### [QUOTED PASSAGE]
Slave's tale exposes fishing trade misery
Investigation frees 800 from brutal industry that supplies outlets in US, Europe and Japan
The last time Myanmar slave Myint Naing asked to go home, he was beaten almost to death. But after being gone eight years and forced to work on a boat in Indonesia, he was willing to risk everything to see his mother again.
So he threw himself on the ground and begged for freedom. Instead, the captain chained him up for three days without food or water.
Myint is one of more than 800 current and former slaves rescued or repatriated after a yearlong Associated Press investigation into labor abuses in Southeast Asia's fishing industry.
Thailand's booming seafood business runs on an estimated 200,000 migrant workers, many of them forced onto boats after being tricked, kidnapped or sold.

### [THE TASKS]
A - Please condense the paragraph beginning "The last time Myanmar slave" in the fishing trade article into a shorter version that keeps its main facts.
B - According to the fishing trade article, roughly how many migrant workers keep Thailand's seafood business running?

### [STORED ROWS]
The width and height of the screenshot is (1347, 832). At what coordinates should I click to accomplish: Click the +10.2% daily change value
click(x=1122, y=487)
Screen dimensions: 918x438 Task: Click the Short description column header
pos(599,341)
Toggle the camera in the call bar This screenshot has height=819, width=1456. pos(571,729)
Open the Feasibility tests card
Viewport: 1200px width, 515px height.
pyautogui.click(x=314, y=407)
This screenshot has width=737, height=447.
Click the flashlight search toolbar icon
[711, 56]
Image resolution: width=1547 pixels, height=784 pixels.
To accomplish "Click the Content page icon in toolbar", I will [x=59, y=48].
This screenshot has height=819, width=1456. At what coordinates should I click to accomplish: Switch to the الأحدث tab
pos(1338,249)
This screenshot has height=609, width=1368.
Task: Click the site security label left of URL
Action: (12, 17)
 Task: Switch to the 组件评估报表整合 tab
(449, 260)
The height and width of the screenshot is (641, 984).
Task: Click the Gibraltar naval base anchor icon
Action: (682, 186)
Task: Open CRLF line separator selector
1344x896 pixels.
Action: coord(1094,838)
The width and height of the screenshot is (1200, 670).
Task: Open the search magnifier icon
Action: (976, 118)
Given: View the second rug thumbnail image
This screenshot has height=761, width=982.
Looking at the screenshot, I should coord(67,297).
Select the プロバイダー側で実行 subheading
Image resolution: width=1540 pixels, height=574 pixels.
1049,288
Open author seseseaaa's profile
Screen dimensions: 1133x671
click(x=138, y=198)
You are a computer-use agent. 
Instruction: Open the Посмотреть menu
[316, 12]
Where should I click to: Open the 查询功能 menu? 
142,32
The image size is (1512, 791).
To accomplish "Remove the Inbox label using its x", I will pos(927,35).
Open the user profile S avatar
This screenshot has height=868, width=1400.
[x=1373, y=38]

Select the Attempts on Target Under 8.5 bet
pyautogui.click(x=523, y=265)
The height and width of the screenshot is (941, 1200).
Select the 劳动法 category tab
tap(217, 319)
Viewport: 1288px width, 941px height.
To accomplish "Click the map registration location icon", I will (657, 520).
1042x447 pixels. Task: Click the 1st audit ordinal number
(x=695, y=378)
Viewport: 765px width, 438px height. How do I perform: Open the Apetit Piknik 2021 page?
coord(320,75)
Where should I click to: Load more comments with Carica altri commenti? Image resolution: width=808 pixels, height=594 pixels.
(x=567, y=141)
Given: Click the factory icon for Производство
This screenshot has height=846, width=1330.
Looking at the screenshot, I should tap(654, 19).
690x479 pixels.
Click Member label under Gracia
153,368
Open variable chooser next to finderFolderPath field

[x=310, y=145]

### [COMPLETED EXERCISE]
A - Myint Naing, enslaved from Myanmar, was nearly beaten to death the last time he asked to go home. Still, after eight years of forced work on a boat in Indonesia, he was willing to risk everything to see his mother again.

B - An estimated 200,000.